Un risultato accolto con soddisfazione dall’editore della Dire che in questi difficili anni, con l’agenzia sempre penalizzata sul fronte delle risorse, ha continuato ad investire, ad assumere giovani giornalisti, a creare quelle condizioni per rendere la Dire una grande agenzia, quella con il corpo redazionale più giovane d’Italia: con più di 60 giornalisti articolo 1 a tempo indeterminato e venti dipendenti tra tecnici e amministrativi.

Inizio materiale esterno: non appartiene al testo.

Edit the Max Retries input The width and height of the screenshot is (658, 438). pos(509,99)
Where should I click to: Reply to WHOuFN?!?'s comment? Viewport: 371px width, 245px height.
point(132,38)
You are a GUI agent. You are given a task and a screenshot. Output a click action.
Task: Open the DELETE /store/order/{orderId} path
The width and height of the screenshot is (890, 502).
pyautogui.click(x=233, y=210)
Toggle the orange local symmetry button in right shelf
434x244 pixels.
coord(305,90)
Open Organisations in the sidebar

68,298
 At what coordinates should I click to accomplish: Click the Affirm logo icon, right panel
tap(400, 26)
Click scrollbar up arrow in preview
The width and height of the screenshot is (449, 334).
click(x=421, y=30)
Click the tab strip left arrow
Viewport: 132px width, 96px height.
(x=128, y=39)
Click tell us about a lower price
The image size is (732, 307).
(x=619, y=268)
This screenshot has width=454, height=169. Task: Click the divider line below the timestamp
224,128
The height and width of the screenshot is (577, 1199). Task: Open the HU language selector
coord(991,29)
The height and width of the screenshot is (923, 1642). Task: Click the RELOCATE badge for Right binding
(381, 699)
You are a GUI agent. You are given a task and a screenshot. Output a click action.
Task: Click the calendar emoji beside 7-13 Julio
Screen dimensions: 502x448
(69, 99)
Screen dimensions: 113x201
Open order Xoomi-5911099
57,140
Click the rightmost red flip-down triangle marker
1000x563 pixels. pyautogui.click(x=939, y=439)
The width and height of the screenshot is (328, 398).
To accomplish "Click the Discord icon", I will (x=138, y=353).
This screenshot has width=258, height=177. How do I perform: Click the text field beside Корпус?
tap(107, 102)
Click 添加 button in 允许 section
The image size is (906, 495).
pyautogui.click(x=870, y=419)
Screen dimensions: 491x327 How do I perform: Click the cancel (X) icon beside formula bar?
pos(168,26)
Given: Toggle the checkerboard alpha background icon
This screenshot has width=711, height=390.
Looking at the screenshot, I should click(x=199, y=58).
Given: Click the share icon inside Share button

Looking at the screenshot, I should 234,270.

Con il risultato della gara di oggi, una gara fortemente voluta per superare le vecchie logiche dell’affidamento diretto, che negli anni ha sempre penalizzato realtà innovative come l’agenzia Dire, siamo certi di rafforzare questa nuova fase, dove si valorizza chi investe sui giovani, il lavoro svolto, l’innovazione e le nuove forme di giornalismo.

Con l’asssegnazione del primo lotto, come da procedura, la Dire libera il lotto numero 6 di 2.400.000 euro che aveva vinto lo scorso anno.

Le notizie del sito Dire sono utilizzabili e riproducibili, a condizione di citare espressamente la fonte «Agenzia DiRE» e l’indirizzo «www.dire.it»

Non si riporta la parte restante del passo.